Matt each move as you age will unearth a memory from a prior move and the life experiences inbetween, because most assuredly they were tucked away in a safe place and were not in everyday use. Then again, for me...those tucked away boxes come with head scratching.........Why did I keep this? And so the curbside trash grows :) lightening the load for the next move. :p

bob40
06-03-2011, 05:59 PM
I'm eyeballing a farmstead south of town.I dont get too excited about houses,landscaping or decorating.It does have a 60x120 machinery shed and thats the interesting part.Figure I can fill it in 3 years or less.The "small" tractor shed is just 40x80 so thats the workshop.

kurtruk
06-04-2011, 12:09 AM
In reality, our hobby needs all the folks that stash stuff away. As long as they part with it sometime!

As far as the moving part goes...yeah, thats when you find out what people are really like. All their stuff is being messed with. People tend to get uptight at times like that...or not.

Although I've helped lots of people move, I've always appreciated this bumper sticker:
"Yeah, this is my pickup. No, I won't help you move."

studegary
06-04-2011, 02:10 PM
In reality, our hobby needs all the folks that stash stuff away. As long as they part with it sometime!

"

When I last moved, I sold all of my NOS and used Studebaker parts (full size truck and trailer of parts) to a vendor for about ten cents on the dollar. I couldn't find anyone to come and take away my NOS and used Mopar parts.

As most of you know, I have sold many items to people on the Forum. I do not vend, advertise or sell on eBay, but if I find someone that needs something that I have, I will offer it.

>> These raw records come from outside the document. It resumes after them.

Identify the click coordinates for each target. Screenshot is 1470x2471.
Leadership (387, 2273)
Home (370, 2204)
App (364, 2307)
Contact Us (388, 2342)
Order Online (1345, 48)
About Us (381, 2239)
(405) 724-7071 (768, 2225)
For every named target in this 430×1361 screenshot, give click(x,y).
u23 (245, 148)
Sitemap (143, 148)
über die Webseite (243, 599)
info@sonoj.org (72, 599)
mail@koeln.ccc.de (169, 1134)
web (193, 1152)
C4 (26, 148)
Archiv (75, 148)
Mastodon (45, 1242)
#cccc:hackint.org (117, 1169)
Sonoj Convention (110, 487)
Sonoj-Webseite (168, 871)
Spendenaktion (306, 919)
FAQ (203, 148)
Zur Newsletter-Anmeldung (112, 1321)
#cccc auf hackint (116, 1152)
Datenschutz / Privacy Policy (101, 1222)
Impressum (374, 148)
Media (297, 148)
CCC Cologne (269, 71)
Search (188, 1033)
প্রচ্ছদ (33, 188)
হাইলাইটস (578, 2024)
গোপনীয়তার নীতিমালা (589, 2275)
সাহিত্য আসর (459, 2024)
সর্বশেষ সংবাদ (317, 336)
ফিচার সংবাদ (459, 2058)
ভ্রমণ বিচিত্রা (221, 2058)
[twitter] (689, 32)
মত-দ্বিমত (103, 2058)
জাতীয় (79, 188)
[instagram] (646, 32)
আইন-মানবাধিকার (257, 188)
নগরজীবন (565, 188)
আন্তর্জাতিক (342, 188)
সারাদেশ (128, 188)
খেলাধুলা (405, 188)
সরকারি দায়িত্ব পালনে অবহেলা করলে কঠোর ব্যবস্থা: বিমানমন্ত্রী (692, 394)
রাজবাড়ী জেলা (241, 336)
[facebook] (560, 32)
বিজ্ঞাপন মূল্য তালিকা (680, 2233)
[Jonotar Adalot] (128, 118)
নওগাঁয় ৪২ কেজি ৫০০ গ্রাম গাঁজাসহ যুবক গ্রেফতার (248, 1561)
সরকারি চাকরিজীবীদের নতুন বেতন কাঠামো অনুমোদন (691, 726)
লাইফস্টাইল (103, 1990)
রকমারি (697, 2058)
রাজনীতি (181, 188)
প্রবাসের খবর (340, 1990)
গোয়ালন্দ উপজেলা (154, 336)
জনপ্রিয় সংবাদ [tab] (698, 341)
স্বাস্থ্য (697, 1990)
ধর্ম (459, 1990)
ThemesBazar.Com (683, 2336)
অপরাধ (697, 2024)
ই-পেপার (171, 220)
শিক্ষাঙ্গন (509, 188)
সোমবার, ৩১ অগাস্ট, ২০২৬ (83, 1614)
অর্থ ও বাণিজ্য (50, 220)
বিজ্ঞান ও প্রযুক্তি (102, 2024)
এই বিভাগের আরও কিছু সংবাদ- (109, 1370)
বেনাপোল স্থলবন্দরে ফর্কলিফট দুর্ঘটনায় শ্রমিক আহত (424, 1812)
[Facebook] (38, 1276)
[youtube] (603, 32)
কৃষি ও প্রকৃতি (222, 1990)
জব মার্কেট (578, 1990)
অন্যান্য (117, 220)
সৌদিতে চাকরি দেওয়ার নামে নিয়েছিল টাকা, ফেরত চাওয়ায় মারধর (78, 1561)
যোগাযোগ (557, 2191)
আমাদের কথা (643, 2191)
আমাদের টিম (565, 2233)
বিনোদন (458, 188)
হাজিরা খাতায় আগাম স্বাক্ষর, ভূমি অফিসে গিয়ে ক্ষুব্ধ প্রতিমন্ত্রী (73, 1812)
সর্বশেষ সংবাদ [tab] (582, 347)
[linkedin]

The last one (quite recent) I can not understand. Someone advertised on the SDC Forum that they wanted two particular very old TWs. I offered as new copies for $1 plus $2 S&H each. Shipping is really $2.28 postage plus about ten cents for the large envelope. That means that I would be getting 62 cents for the TW and driving miles to the Post Office and waiting in line. I felt like I was doing a favor and actually losing money, but I never heard back from the guy. Perhaps he got the two issues that he was searching for, but an e-mail or mention on the Forum would have been polite at no cost to him.